What the exercise asks >>
Echo every one of the rows below exactly as it appears.
________________
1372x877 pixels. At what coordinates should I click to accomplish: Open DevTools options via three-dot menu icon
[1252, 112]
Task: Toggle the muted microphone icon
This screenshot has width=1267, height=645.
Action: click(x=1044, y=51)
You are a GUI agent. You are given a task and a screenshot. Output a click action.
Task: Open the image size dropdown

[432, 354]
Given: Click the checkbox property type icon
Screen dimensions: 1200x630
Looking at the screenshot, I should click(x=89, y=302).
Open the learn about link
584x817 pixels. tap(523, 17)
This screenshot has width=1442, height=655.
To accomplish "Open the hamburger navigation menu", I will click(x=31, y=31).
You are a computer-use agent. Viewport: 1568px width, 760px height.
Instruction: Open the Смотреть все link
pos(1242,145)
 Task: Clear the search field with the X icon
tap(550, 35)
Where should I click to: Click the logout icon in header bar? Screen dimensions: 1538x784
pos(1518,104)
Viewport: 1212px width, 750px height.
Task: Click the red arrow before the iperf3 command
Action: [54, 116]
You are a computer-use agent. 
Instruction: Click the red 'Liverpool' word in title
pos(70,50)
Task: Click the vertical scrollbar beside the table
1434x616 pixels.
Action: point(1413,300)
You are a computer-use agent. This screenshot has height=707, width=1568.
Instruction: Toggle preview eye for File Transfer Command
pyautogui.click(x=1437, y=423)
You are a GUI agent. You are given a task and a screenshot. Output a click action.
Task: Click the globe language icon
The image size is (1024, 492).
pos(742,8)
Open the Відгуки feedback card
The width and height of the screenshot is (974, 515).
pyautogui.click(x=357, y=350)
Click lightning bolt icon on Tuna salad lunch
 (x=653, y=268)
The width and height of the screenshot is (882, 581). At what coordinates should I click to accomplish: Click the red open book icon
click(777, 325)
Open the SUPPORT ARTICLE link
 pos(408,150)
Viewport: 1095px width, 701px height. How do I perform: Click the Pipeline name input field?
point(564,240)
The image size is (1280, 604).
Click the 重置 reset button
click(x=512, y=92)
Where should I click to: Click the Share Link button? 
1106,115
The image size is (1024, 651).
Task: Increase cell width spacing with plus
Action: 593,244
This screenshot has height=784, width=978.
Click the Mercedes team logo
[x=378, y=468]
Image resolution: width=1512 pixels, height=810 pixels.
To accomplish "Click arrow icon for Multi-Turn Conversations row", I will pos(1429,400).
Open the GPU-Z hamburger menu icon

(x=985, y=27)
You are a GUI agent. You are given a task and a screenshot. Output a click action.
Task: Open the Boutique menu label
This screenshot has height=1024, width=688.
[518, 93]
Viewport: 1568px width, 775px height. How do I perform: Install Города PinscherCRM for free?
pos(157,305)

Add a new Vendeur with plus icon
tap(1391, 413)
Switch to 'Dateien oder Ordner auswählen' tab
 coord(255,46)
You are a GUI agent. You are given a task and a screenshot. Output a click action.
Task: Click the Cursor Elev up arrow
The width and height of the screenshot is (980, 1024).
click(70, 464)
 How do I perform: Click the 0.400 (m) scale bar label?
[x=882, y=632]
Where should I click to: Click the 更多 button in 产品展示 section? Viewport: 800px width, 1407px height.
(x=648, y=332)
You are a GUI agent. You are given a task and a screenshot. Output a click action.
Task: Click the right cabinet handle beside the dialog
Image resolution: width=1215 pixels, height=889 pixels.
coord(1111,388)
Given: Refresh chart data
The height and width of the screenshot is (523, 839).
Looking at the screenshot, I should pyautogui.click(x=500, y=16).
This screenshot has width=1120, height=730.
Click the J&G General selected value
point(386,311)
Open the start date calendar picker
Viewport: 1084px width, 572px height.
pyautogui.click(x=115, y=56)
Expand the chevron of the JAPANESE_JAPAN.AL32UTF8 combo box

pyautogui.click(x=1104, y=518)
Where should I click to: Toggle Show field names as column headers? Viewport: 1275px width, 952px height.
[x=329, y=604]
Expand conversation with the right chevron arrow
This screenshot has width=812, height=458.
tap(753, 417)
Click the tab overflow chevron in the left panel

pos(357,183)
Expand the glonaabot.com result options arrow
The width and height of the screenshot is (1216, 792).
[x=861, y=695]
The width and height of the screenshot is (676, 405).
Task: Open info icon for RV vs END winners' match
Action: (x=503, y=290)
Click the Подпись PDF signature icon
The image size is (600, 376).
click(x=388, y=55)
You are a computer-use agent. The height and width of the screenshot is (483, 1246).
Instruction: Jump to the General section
________________
Task response >>
1372x877 pixels. At what coordinates should I click to accomplish: Open DevTools options via three-dot menu icon
[1252, 112]
Task: Toggle the muted microphone icon
This screenshot has width=1267, height=645.
Action: click(x=1044, y=51)
You are a GUI agent. You are given a task and a screenshot. Output a click action.
Task: Open the image size dropdown

[432, 354]
Given: Click the checkbox property type icon
Screen dimensions: 1200x630
Looking at the screenshot, I should click(x=89, y=302).
Open the learn about link
584x817 pixels. tap(523, 17)
This screenshot has width=1442, height=655.
To accomplish "Open the hamburger navigation menu", I will click(x=31, y=31).
You are a computer-use agent. Viewport: 1568px width, 760px height.
Instruction: Open the Смотреть все link
pos(1242,145)
 Task: Clear the search field with the X icon
tap(550, 35)
Where should I click to: Click the logout icon in header bar? Screen dimensions: 1538x784
pos(1518,104)
Viewport: 1212px width, 750px height.
Task: Click the red arrow before the iperf3 command
Action: [54, 116]
You are a computer-use agent. 
Instruction: Click the red 'Liverpool' word in title
pos(70,50)
Task: Click the vertical scrollbar beside the table
1434x616 pixels.
Action: point(1413,300)
You are a computer-use agent. This screenshot has height=707, width=1568.
Instruction: Toggle preview eye for File Transfer Command
pyautogui.click(x=1437, y=423)
You are a GUI agent. You are given a task and a screenshot. Output a click action.
Task: Click the globe language icon
The image size is (1024, 492).
pos(742,8)
Open the Відгуки feedback card
The width and height of the screenshot is (974, 515).
pyautogui.click(x=357, y=350)
Click lightning bolt icon on Tuna salad lunch
 (x=653, y=268)
The width and height of the screenshot is (882, 581). At what coordinates should I click to accomplish: Click the red open book icon
click(777, 325)
Open the SUPPORT ARTICLE link
 pos(408,150)
Viewport: 1095px width, 701px height. How do I perform: Click the Pipeline name input field?
point(564,240)
The image size is (1280, 604).
Click the 重置 reset button
click(x=512, y=92)
Where should I click to: Click the Share Link button? 
1106,115
The image size is (1024, 651).
Task: Increase cell width spacing with plus
Action: 593,244
This screenshot has height=784, width=978.
Click the Mercedes team logo
[x=378, y=468]
Image resolution: width=1512 pixels, height=810 pixels.
To accomplish "Click arrow icon for Multi-Turn Conversations row", I will pos(1429,400).
Open the GPU-Z hamburger menu icon

(x=985, y=27)
You are a GUI agent. You are given a task and a screenshot. Output a click action.
Task: Open the Boutique menu label
This screenshot has height=1024, width=688.
[518, 93]
Viewport: 1568px width, 775px height. How do I perform: Install Города PinscherCRM for free?
pos(157,305)

Add a new Vendeur with plus icon
tap(1391, 413)
Switch to 'Dateien oder Ordner auswählen' tab
 coord(255,46)
You are a GUI agent. You are given a task and a screenshot. Output a click action.
Task: Click the Cursor Elev up arrow
The width and height of the screenshot is (980, 1024).
click(70, 464)
 How do I perform: Click the 0.400 (m) scale bar label?
[x=882, y=632]
Where should I click to: Click the 更多 button in 产品展示 section? Viewport: 800px width, 1407px height.
(x=648, y=332)
You are a GUI agent. You are given a task and a screenshot. Output a click action.
Task: Click the right cabinet handle beside the dialog
Image resolution: width=1215 pixels, height=889 pixels.
coord(1111,388)
Given: Refresh chart data
The height and width of the screenshot is (523, 839).
Looking at the screenshot, I should pyautogui.click(x=500, y=16).
This screenshot has width=1120, height=730.
Click the J&G General selected value
point(386,311)
Open the start date calendar picker
Viewport: 1084px width, 572px height.
pyautogui.click(x=115, y=56)
Expand the chevron of the JAPANESE_JAPAN.AL32UTF8 combo box

pyautogui.click(x=1104, y=518)
Where should I click to: Toggle Show field names as column headers? Viewport: 1275px width, 952px height.
[x=329, y=604]
Expand conversation with the right chevron arrow
This screenshot has width=812, height=458.
tap(753, 417)
Click the tab overflow chevron in the left panel

pos(357,183)
Expand the glonaabot.com result options arrow
The width and height of the screenshot is (1216, 792).
[x=861, y=695]
The width and height of the screenshot is (676, 405).
Task: Open info icon for RV vs END winners' match
Action: (x=503, y=290)
Click the Подпись PDF signature icon
The image size is (600, 376).
click(x=388, y=55)
You are a computer-use agent. The height and width of the screenshot is (483, 1246).
Instruction: Jump to the General section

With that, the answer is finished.